Desumano: sem água, sem poço e à mercê do motorista, moradores de Santa Rita do Moisés denunciam abandono
“Papai, eu quero água.” O pedido de uma criança resume o drama vivido por famílias do povoado Santa Rita do Moisés, na zona rural de Codó. Sem poço artesiano e dependendo do abastecimento por carro-pipa, moradores relatam que chegam a passar mais de 15 dias sem receber água.
A situação teria se agravado pela forma como o abastecimento vem sendo realizado. O motorista identificado pelos moradores como Edinaldo Gomes, conhecido pelo apelido de “Cabeça de Muela”, aparece em vídeo afirmando que a água seria destinada a determinadas casas e que outras não receberiam o abastecimento.
Em outro momento, segundo os moradores, o motorista teria dito que chegou ao povoado por volta das 22h para entregar água e que, se a pessoa não acordou para receber, “o problema é dela”.
Os moradores também registraram imagens nas quais afirmam que o motorista estaria em um bar da região, durante a noite, com o carro-pipa estacionado, enquanto famílias continuavam aguardando água. Eles questionam por que o veículo estaria parado no local enquanto pessoas da comunidade permaneciam sem abastecimento.
Ainda conforme os relatos, na semana passada algumas famílias teriam ficado mais de 16 dias sem receber água. Os moradores afirmam que o carro-pipa esteve no povoado em vários desses dias, mas que determinadas casas teriam sido deixadas de fora após reclamações feitas contra o próprio motorista.

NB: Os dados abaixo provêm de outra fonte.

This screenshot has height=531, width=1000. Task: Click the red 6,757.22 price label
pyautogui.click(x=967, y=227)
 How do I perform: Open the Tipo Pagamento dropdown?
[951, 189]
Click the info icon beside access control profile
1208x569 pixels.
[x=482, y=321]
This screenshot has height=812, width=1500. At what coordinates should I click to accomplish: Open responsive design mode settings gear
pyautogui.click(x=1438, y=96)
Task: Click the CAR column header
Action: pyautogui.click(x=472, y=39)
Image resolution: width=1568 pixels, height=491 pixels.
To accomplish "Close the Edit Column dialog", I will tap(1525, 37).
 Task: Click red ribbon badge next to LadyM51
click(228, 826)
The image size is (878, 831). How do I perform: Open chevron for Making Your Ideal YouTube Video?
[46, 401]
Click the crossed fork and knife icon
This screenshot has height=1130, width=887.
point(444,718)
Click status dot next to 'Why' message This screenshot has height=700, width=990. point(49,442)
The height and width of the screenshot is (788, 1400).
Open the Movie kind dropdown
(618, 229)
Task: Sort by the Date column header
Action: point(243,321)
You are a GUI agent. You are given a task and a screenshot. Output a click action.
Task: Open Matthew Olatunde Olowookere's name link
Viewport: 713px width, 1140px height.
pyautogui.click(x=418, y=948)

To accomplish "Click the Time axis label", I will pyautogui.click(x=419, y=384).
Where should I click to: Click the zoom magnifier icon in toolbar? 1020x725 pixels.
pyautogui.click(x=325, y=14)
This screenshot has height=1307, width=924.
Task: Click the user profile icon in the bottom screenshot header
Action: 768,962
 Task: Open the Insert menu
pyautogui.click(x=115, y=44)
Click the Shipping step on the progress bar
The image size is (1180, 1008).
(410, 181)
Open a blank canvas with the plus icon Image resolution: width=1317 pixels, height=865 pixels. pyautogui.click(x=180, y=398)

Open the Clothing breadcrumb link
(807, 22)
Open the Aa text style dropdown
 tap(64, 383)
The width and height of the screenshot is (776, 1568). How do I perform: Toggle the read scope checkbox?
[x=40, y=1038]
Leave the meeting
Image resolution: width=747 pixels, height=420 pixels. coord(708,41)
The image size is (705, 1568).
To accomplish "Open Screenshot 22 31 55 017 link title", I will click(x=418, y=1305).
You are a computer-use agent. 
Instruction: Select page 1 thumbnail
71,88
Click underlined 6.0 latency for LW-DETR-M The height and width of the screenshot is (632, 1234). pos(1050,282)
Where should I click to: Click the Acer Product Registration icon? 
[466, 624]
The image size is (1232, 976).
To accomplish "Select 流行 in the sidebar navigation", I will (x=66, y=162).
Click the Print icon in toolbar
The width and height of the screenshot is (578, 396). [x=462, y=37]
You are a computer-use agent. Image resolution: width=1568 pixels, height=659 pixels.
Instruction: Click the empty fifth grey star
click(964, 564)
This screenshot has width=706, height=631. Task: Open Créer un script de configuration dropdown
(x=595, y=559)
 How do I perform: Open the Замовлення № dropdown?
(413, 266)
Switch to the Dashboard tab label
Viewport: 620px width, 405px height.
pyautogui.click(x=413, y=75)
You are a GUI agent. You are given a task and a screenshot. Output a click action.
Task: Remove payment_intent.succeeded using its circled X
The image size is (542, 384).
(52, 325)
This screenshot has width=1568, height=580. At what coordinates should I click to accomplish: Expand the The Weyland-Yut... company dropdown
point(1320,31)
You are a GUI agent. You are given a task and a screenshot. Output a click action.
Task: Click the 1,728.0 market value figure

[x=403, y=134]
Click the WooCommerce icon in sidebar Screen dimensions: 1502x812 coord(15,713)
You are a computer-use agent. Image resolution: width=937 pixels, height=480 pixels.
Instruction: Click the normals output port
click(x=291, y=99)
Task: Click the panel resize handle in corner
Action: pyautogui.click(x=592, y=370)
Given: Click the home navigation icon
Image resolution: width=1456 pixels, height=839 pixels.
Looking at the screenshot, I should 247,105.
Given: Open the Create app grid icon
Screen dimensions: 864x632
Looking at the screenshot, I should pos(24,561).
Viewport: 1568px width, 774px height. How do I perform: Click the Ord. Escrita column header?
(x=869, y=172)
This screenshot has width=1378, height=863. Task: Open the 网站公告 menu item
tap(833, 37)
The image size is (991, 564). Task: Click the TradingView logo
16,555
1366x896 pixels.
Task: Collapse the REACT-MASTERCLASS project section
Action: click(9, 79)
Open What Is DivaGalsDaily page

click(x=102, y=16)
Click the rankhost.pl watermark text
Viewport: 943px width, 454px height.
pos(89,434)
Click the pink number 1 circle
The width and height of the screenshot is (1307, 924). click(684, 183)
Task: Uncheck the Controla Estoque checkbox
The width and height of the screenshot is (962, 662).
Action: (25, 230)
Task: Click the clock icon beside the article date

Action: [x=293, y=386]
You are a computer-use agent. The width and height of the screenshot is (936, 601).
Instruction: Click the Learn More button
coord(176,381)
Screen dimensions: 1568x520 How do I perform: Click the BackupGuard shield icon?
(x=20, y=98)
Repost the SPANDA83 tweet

A denúncia levanta uma questão grave: quem está definindo quais famílias recebem água e quais ficam sem abastecimento?
Para os moradores, não se trata apenas de uma discussão sobre distribuição de água, mas de uma situação que atinge diretamente a dignidade das famílias. Crianças, idosos e trabalhadores dependem desse abastecimento para sobreviver.